Stored data
+---+

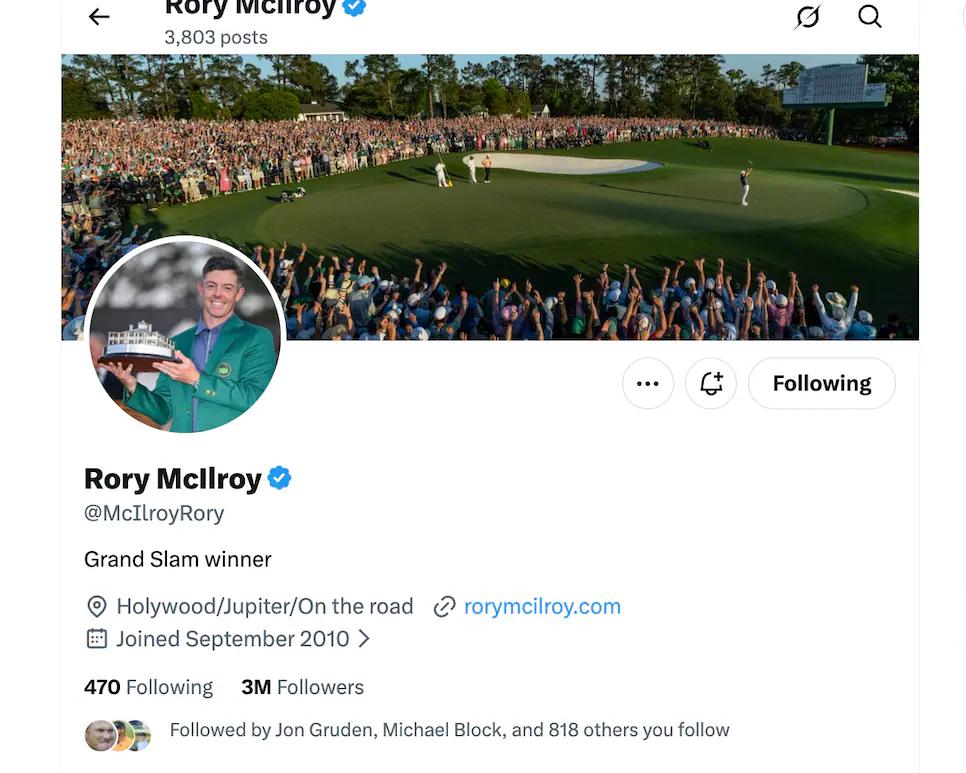The width and height of the screenshot is (966, 773).
Task: Click the link chain icon
Action: [x=444, y=607]
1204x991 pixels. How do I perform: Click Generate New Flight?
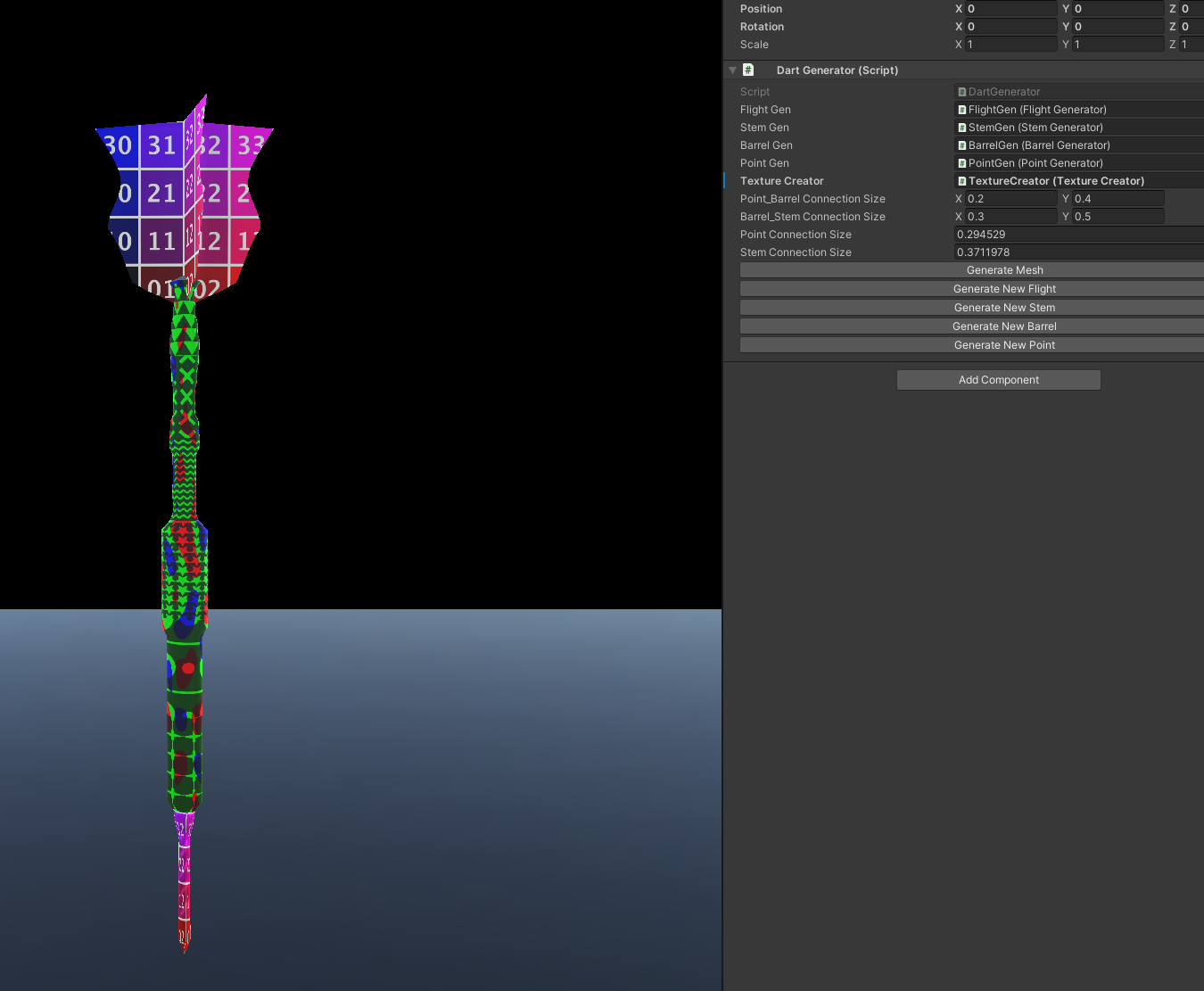tap(1004, 288)
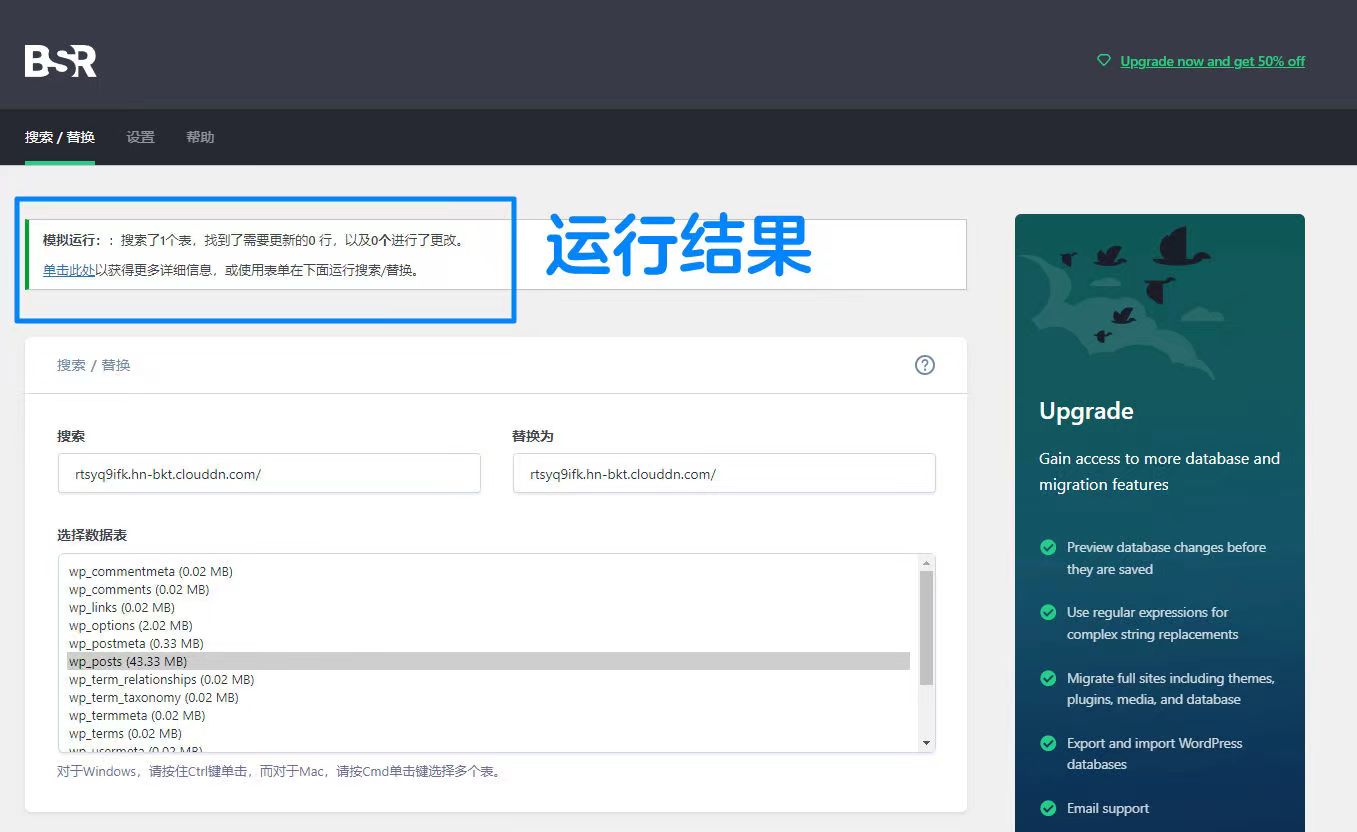Select wp_postmeta table in list
Screen dimensions: 1357x832
pyautogui.click(x=135, y=643)
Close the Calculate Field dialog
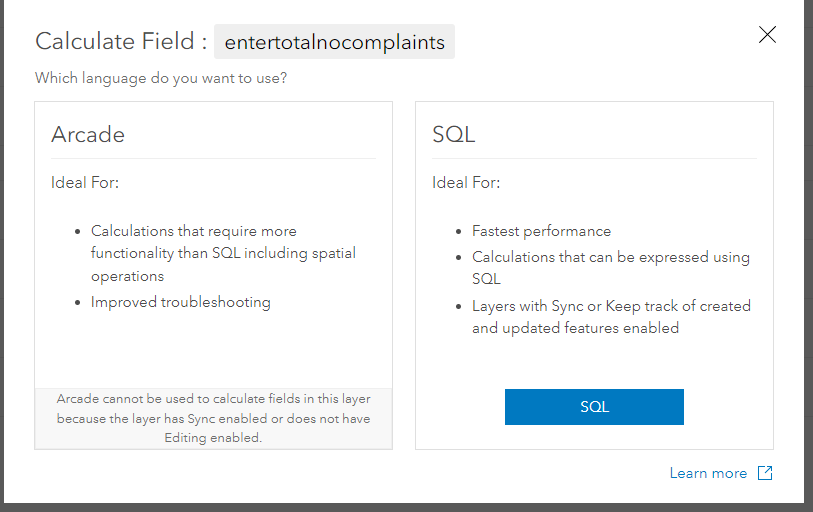 tap(767, 35)
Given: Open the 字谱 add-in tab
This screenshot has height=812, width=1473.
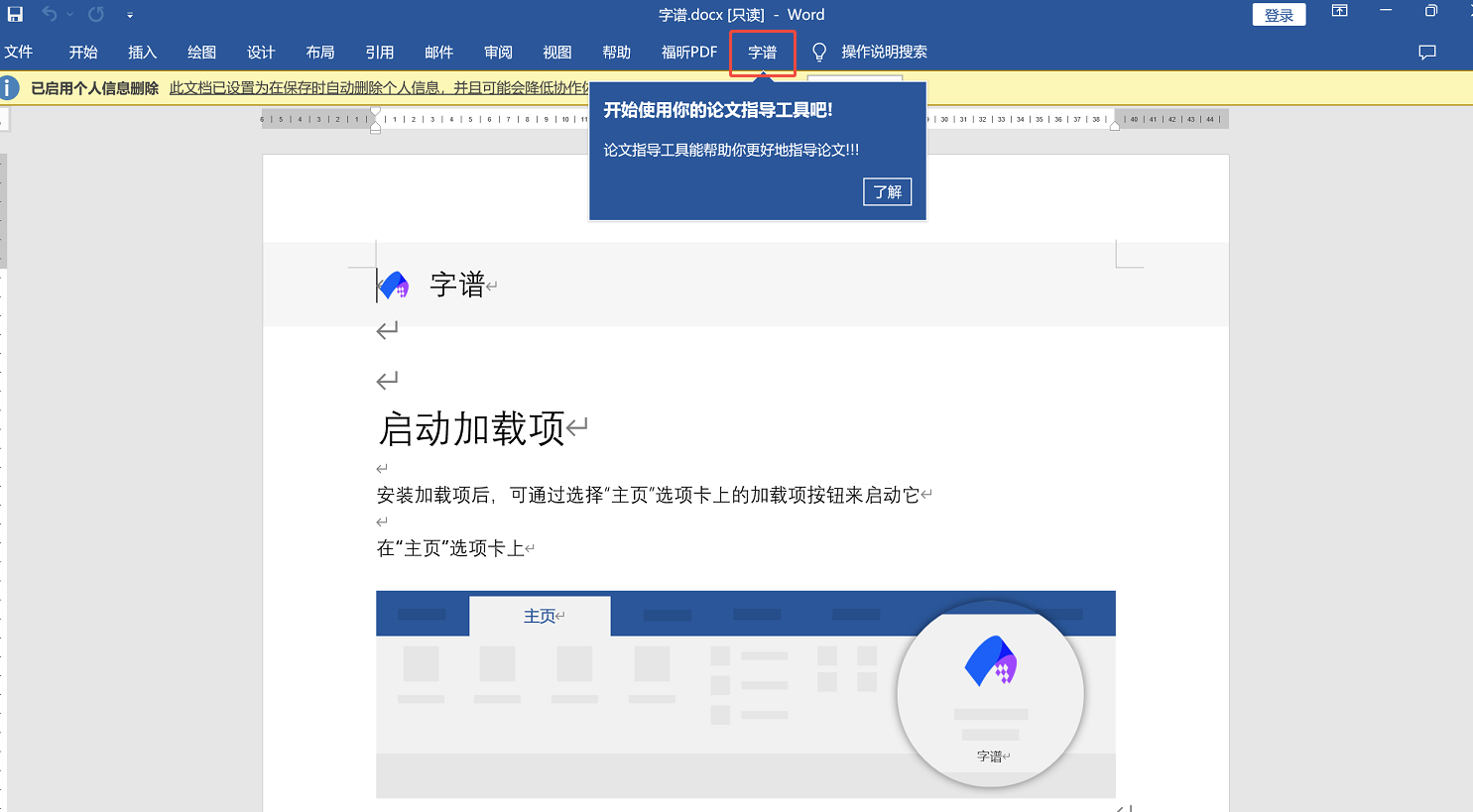Looking at the screenshot, I should point(762,53).
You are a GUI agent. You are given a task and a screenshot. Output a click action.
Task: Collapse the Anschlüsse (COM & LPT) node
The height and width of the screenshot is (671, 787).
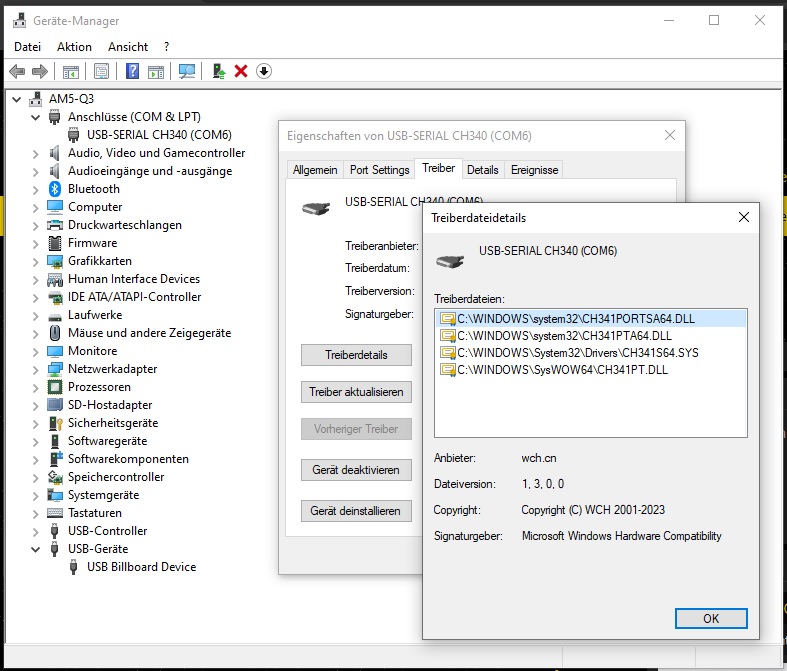pyautogui.click(x=36, y=117)
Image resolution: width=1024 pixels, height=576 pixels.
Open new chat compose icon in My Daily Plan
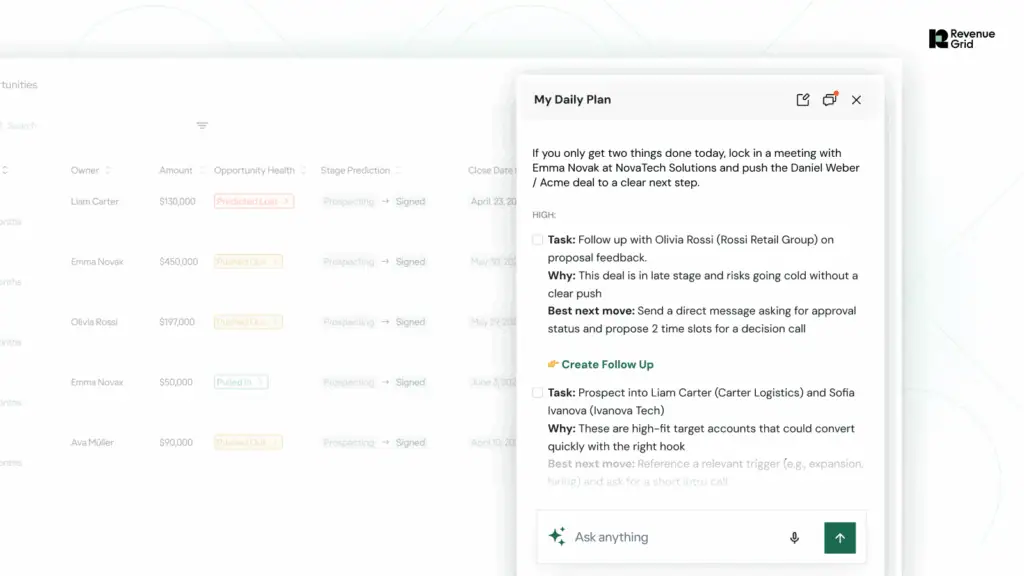tap(803, 99)
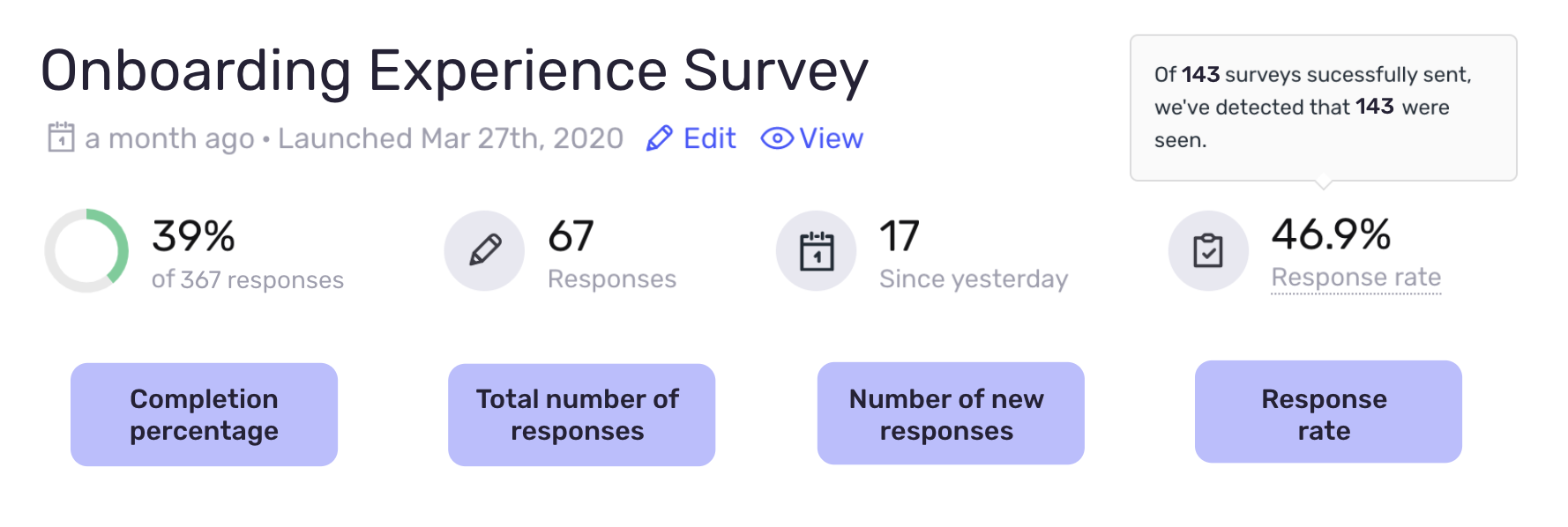The height and width of the screenshot is (527, 1568).
Task: Click the calendar icon beside launch date
Action: click(61, 137)
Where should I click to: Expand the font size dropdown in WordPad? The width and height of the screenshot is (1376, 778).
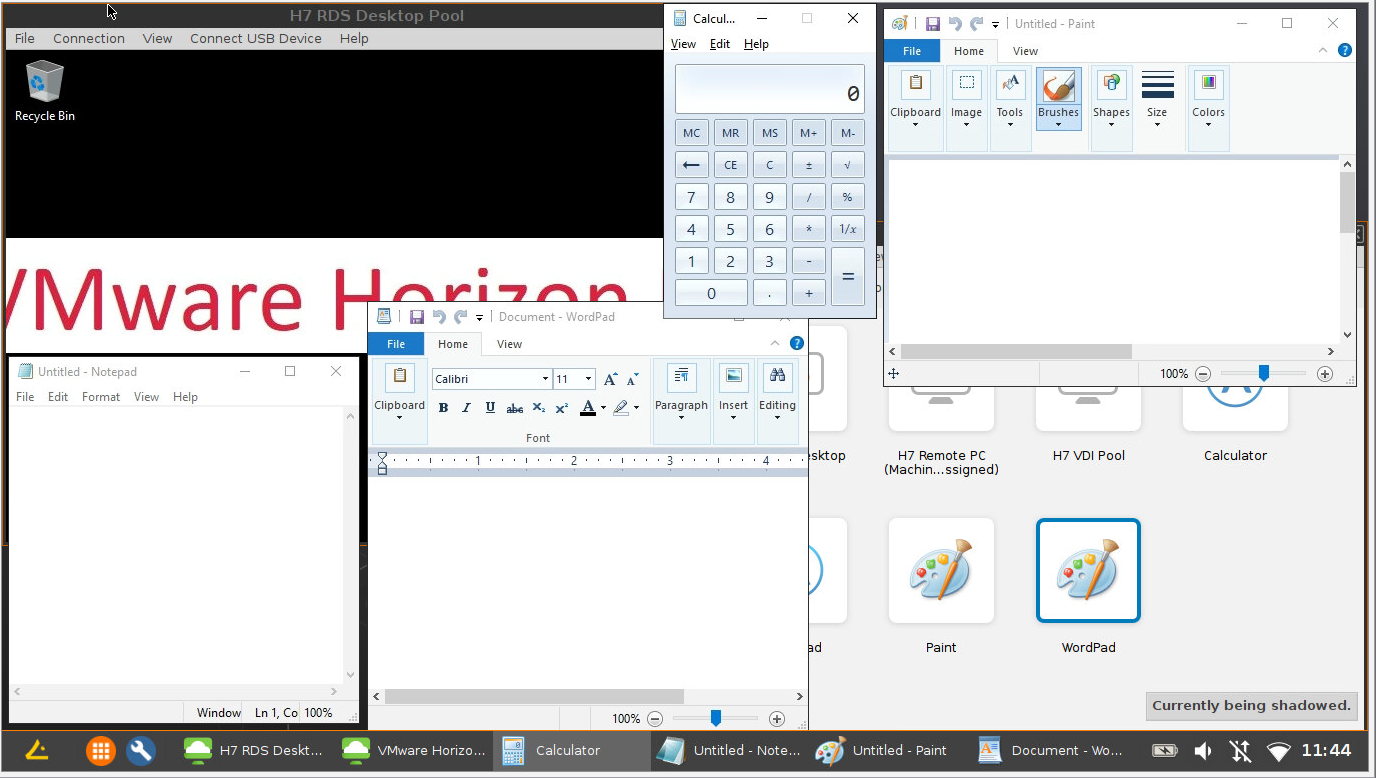point(588,379)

+---+

- REQUIREMENT -
Beginning with the line that contains "Where should I" and ending with the last line of the data above, output those lines exactly and nothing more, without any pictures.

- RESPONSE TO THIS TASK -
Where should I click to: Expand the font size dropdown in WordPad? The width and height of the screenshot is (1376, 778).
point(588,379)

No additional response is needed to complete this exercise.